[Directions for this task]: Read through the listing and copy every line that contains the word "with".

BEGIN Data provided

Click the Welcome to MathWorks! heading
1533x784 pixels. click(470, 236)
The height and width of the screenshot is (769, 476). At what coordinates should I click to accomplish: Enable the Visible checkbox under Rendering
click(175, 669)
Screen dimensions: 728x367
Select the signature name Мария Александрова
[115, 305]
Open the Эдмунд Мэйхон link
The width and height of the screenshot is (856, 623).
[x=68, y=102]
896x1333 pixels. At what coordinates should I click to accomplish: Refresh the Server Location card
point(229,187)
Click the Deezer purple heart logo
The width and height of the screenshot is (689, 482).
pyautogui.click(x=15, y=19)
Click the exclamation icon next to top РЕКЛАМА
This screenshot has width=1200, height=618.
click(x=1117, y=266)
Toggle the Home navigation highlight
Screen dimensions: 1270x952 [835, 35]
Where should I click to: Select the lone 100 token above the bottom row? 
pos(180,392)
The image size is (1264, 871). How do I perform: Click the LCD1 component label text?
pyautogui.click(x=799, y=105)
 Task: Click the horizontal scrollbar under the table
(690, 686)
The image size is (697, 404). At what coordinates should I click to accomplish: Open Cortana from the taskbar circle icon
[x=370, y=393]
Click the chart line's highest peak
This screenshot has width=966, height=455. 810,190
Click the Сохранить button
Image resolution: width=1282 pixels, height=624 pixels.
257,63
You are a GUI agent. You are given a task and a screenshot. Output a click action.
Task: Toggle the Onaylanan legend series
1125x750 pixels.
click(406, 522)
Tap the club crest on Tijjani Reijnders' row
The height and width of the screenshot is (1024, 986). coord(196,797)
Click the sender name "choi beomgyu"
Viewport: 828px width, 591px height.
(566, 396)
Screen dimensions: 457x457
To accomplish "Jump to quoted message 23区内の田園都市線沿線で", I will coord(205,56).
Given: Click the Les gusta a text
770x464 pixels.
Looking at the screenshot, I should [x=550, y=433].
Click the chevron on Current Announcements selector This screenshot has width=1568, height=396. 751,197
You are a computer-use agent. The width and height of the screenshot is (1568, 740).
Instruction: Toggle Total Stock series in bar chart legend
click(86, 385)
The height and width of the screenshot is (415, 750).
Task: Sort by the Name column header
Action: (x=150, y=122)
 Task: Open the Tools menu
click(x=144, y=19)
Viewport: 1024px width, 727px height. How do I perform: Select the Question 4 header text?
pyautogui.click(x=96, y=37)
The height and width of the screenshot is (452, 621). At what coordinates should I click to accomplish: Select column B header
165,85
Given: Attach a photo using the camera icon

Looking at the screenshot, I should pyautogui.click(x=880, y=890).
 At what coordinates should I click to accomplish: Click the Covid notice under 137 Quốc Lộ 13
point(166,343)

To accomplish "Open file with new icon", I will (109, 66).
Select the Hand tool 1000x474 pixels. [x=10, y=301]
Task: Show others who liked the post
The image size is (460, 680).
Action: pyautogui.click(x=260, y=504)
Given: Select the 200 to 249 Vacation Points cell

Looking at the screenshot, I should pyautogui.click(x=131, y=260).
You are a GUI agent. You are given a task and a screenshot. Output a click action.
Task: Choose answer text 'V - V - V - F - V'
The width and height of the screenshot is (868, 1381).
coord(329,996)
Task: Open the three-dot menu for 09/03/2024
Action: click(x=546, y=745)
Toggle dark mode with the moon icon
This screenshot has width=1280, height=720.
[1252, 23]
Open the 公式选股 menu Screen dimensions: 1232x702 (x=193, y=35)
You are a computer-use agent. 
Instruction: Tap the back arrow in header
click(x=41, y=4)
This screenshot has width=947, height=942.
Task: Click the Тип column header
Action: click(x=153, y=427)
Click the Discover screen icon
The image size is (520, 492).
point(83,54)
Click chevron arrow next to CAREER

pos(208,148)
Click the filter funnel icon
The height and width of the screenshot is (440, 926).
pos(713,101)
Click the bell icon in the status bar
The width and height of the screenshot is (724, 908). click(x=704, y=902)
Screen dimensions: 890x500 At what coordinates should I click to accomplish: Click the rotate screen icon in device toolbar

END Data provided

[Expected answer]:
To accomplish "Open file with new icon", I will (109, 66).
Toggle dark mode with the moon icon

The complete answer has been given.